__REQUIRED WORK__.
Your task is to copy every line below that contains the word "resolution".

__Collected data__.
───
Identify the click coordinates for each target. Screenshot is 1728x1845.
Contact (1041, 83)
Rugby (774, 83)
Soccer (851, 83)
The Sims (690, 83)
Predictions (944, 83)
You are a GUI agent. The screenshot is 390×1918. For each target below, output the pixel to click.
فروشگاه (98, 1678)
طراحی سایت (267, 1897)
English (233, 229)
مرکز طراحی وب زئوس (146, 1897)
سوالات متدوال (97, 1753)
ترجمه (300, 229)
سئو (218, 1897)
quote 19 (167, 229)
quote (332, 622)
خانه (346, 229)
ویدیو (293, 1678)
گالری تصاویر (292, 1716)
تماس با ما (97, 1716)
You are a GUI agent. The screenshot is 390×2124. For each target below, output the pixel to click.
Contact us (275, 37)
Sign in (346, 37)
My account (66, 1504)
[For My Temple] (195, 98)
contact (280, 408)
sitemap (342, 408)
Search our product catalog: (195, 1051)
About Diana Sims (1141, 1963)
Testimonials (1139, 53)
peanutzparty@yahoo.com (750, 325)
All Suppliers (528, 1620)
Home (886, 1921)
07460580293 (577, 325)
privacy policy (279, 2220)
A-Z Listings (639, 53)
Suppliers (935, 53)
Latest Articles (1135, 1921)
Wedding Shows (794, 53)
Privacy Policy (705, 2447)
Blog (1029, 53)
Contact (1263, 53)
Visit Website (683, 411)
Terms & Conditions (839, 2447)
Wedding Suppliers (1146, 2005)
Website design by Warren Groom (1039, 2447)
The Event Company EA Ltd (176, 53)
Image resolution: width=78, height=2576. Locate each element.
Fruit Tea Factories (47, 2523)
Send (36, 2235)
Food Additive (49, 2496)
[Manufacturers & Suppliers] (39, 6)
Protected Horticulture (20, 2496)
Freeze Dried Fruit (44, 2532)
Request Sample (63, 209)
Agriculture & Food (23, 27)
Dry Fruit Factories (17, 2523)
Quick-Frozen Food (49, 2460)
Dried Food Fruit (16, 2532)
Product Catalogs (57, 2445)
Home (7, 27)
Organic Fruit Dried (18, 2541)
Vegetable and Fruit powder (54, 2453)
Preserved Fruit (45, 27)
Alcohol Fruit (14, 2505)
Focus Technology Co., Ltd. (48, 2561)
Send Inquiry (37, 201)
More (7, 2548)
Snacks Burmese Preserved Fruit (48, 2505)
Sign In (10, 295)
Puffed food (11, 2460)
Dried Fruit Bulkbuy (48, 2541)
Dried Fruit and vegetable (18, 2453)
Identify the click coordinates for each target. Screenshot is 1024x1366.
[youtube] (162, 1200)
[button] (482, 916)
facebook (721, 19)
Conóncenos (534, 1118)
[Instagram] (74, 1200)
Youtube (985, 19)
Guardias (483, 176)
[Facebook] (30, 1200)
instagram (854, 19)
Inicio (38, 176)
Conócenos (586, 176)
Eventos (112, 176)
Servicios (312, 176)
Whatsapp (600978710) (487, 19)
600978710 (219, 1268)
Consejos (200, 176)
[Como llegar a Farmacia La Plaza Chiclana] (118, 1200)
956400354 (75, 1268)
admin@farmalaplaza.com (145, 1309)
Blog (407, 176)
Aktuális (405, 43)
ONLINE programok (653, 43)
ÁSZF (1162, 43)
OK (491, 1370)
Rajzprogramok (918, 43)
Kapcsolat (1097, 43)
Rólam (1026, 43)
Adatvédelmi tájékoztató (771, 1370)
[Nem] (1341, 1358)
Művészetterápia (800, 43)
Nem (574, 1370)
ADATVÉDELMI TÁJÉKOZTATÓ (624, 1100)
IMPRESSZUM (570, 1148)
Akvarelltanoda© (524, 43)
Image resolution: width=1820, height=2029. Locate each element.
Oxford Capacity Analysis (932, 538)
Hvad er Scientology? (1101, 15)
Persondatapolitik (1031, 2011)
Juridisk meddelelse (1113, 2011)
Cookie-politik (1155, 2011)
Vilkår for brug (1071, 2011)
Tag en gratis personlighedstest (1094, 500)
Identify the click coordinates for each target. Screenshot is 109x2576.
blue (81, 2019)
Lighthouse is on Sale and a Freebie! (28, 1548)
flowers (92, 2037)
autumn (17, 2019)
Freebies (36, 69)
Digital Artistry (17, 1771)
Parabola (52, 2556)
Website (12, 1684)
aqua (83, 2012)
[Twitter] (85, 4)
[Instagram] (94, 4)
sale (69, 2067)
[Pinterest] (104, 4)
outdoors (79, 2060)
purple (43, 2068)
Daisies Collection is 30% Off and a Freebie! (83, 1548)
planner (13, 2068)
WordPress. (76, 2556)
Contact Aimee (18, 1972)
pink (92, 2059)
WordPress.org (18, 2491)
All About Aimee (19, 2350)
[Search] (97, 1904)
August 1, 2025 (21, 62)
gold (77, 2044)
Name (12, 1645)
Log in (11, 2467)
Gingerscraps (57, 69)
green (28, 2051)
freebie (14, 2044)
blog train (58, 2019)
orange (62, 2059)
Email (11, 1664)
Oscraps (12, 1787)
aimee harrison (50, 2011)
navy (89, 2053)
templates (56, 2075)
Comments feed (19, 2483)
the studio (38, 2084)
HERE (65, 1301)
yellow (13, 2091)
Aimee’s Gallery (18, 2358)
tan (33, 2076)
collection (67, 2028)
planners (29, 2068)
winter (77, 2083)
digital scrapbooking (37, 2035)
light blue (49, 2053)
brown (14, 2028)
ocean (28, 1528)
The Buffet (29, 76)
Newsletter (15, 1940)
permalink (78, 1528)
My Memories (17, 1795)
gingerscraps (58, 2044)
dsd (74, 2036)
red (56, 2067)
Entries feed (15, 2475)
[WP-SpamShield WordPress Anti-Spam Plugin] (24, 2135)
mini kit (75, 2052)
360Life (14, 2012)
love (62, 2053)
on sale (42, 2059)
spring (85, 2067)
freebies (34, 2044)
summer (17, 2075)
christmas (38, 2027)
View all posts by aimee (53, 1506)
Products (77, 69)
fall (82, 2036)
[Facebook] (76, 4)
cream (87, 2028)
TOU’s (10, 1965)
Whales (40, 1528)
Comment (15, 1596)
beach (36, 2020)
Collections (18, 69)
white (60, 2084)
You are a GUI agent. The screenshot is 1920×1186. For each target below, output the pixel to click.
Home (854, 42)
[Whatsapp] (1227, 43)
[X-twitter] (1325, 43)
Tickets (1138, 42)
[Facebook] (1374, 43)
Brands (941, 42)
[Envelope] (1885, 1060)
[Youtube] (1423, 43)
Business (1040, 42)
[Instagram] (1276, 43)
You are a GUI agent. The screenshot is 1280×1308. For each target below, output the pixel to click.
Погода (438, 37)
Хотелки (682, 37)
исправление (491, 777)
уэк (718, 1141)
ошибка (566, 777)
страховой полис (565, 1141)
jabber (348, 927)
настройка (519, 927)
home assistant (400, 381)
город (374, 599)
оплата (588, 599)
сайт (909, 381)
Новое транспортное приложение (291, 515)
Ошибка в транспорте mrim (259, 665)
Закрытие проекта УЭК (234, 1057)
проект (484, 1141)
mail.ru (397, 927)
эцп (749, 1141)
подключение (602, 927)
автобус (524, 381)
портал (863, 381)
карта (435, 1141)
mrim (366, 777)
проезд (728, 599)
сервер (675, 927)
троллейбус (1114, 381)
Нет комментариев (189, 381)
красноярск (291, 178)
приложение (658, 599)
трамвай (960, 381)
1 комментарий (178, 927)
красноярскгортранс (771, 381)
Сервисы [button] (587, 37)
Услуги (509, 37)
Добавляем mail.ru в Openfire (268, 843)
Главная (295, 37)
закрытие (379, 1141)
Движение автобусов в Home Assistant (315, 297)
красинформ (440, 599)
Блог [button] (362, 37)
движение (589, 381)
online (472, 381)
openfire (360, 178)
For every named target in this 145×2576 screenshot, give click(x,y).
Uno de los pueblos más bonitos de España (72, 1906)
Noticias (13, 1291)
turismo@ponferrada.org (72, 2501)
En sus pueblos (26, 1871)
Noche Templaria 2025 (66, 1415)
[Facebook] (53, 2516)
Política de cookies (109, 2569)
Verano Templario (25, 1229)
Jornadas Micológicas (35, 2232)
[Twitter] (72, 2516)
───
__RESULT__.
Image resolution: width=78, height=2576. Locate each element.
Image resolution: width=1820, height=2029. Locate each element.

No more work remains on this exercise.